Chapel: I don't like anybody, man!
- The Host from Sex House claims to be this, although he may have just said it because Alex was coming onto him particularly strongly.
- The vlogger who posts Tales Of A Homoromantic Ace is, well, a homoromantic ace (asexual).
- Tattletale from Worm is functionally asexual—her powers give her an information overload during sex, so she can't get any enjoyment from it.
- Kelsey in City Of Angles has been confirmed by Word of God to be somewhere on the asexual spectrum. She has a mostly sexless romantic relationship with her boyfriend, although she is sometimes sexually attracted to him.
- The Mysterious Mr. Enter: Mr. Enter]] listed 13 of Random Facts About (Himself) as being this.
- Several characters of the Whateley Universe stories
- Tenyo is strongly implied to not be attracted to humans anymore due to the nature of their transformation. They are still is interested in emotional connection however.

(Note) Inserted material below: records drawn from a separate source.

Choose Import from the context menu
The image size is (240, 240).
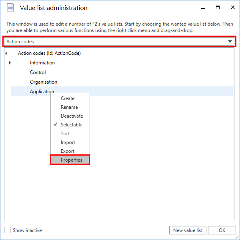coord(68,142)
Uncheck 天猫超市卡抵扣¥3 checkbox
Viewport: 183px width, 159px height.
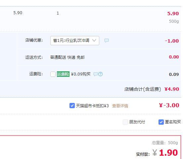(x=72, y=106)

- Their best friend and roommate, Jade, has no sense of sexual attraction for different reasons: biologically she is frozen in a prepubescent state, and much of her subjective experience is as conscious psychokinetic constructs incapable of emotion at all due to lacking glands. She still forms a romantic attachment to Thuban however, and has a strong and complicated relationship with Tenyo. Whether their connection is romantic on her end or not, she definitely demonstrates Yandere tendencies about them. Further complicated when one such construct first has sex with Sara Waite (apparently Jade was curious and Sara's nature made attraction possible) and then later was separated from Jade and transformed via curse into something like a succubus. Jade's sexuality is, as most things about her, rather complicated.
- In The March Family Letters, the Setting Update of Little Women, Beth is directly confirmed to be asexual, and also hinted to be aromantic (though Jo isn't completely convinced of that last part).
- A website called Asexuality Archive is all about the nitty gritty of this, based on the experiences of an ace man.
- SpongeBob SquarePants's creator Stephen Hillenburg said he considers his characters almost asexual when asked if SpongeBob and Patrick were gay. Sponges can reproduce by budding and Stephen Hillenburg is a marine biologist, so he was probably playing on the dual meaning of the term.note The fact that sponges can reproduce by budding was actually mentioned in one episode, and SpongeBob produced several "babies" on the spot. This was simply a throwaway joke, though. SpongeBob has a crush on Sandy, at least prior to the post-film episodes, so he isn't aromantic.
- Futurama has an episode in which the characters were turned into asexuals (both in biology and orientation). While Hermes and LaBarbara were shown still in a loving marriage, they felt no need to have sex — until they abruptly remembered how good sex made them feel.
- Scooby-Doo! Mystery Incorporated: Word of God states that Mayor Jones's love of treasure has turned him into this.
- Bojack Horseman: Todd comes out to his high-school sweetheart, Emily, in a diner during the Season Three finale. He tells her "I'm not gay. I mean, I don't think I am, but… I don't think I'm straight, either. I don't know what I am. I think I might be nothing." She accepts the fact.
- Steven Universe:
- Garnet has no desire to be in a romantic relationship. According to her "three's a crowd" as, despite being an individual character from Ruby and Sapphire, she's the fusion of two gems in a relationship who aren't into polyamory.
- It's possible that all gems are asexual. They have No Biological Sex and there are no explicit references to them being into sex, however the two couples we've seen are portrayed intimate so it's hard to tell.